Değişiklik değil değişim
Seçim geçti, tekrarı da geçti, bitti; üzerine iki bayram geride kaldı. Bu kadar önemli tarihler geride kalınca, malum alışkanlığımız siyasette hamle ve yenilenme beklemektir. Ki, öyle de oluyor.
Özellikle iktidar partisinin kabineden, parti yönetiminde ve hatta bürokraside bazı kadroları değiştireceği ve böylelikle seçim neticesinin gereğinin yapılacağı tahmin ediliyor. Hatta, bu istikamette mutad olduğu üzere tahminler ve listeler bile yazılıp, çiziliyor.
Cumhurbaşkanı Erdoğan da mutad olduğu üzere değişiklik beklentilerini ustaca savuşturup süreyi uzatıyor.
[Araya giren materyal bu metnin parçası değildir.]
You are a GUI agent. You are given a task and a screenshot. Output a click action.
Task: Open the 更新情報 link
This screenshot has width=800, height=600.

Kamuoyu ve parti içinden gelen baskılara teslim olmamak gibi bir tarzı hep vardı, şimdi de bunu tatbik ediyor.
Şunu söyleyelim… Erdoğan, meseleye sadece kabine değişikliği parantezinde bakmıyorsa değişikliği erteleyerek isabetli bir yol izliyor. Çünkü değişiklik değil değişim zarureti vardır.
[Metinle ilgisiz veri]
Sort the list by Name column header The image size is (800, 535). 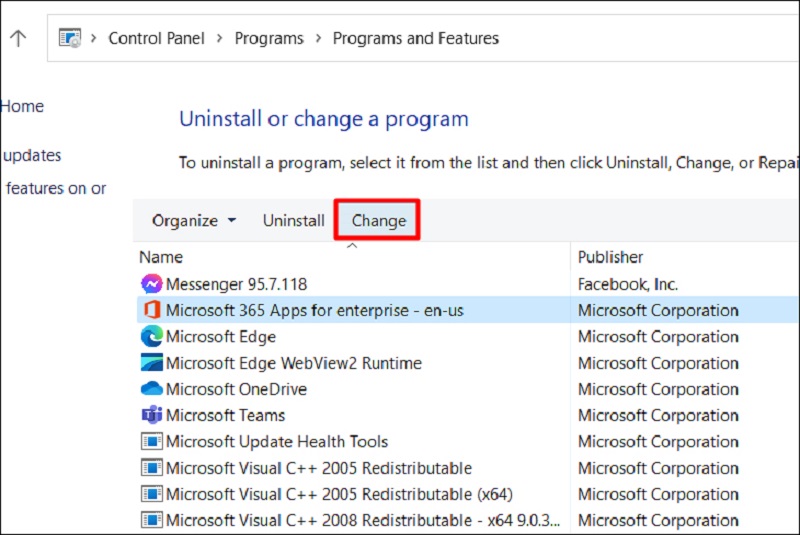161,257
Türkiye’nin ihtiyaç duyduğu şey, isimlerin gelip gitmesiyle sınırlı bir değişiklik değildir. Kapsamlı, derinlikli ve cesur bir değişimdir. Değişim, temele meselelerin çözümüyle cesaretli bir yüzleşmeyle başlayan ve siyaset etme yönteminin yenilenmesine kadar varan büyük bir paketi ifade etmektedir.